Inhibitor-associated transposition events in Corynebacterium glutamicum

Abstract

In up to 100% of all bacteria grown in the presence of initially inhibitory concentrations of five diverse inhibitors, an extra copy of the resident insertion element IS31831 was found in specific chromosomal regions, the sites of which apparently depended on the inhibitor used. Thus, in nine out of nine independently isolated cyanide-associated transpositions, the acquired copy was located within an ORF encoding a protein related to the hypothetical but conserved protein YeiH of Escherichia coli. A putative Sox box upstream of the yeiH gene implicates superoxide as a potential regulator of the gene, a possibility further supported by the finding that superoxide dismutase (SodA) is overexpressed in cells cultured in cyanide-containing medium. Neither the cyanide-associated nor any of the other transposition mutations appeared to confer any discernible phenotypic advantage upon cells grown in the presence or absence of the inhibitors, as revealed most stringently by mixed-cell experiments.
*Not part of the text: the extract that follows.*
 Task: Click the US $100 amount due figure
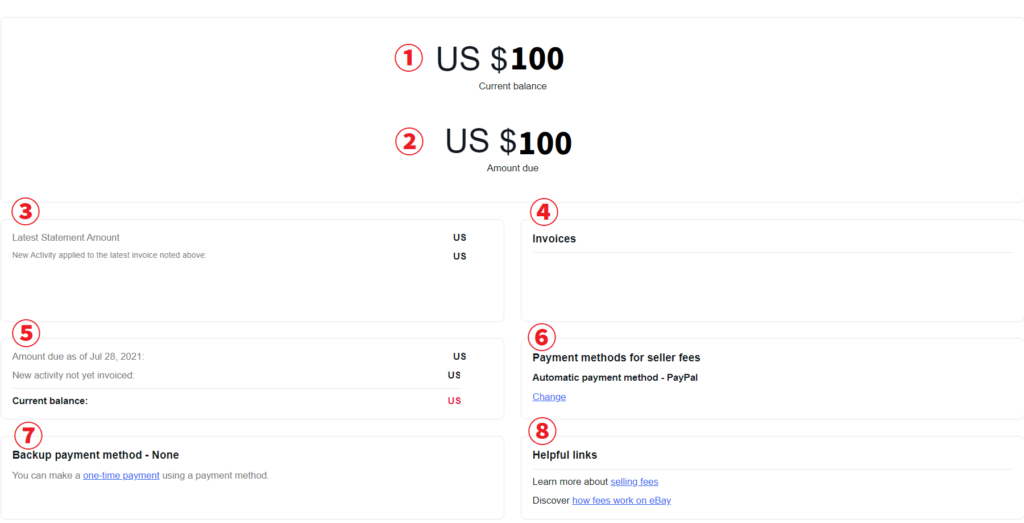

An alternative, albeit heterodox, explanation for the emergence of the mutants postulates a very high rate of transpositional activity in the presence of inhibitors. The initial emergence of the mutants was found to depend crucially upon the cell density. Thus, when growth medium was supplemented with 50 mM fluoropyruvate and inoculated to a density of 2×10⁷ cfu/ml, single colonies with heterogeneous restriction fragment length polymorphisms (RFLPs) were routinely isolated at a frequency of 6 to 16% after 1–2 days of incubation. After 3 days, 10–36% of the colonies showed RFLPs, but the type was now dominated by the fluoropyruvate-specific RFLP, which, at higher resolution, invariably proved to be heterogeneous. This heterogeneity proved that these specific mutants were of multiple origin, indicating that clonal enrichment was irrelevant to their emergence. It is suggested that the presence of the inhibitor induces the development of hyper-transpositional activity, which is regulated by a soluble bacterial product.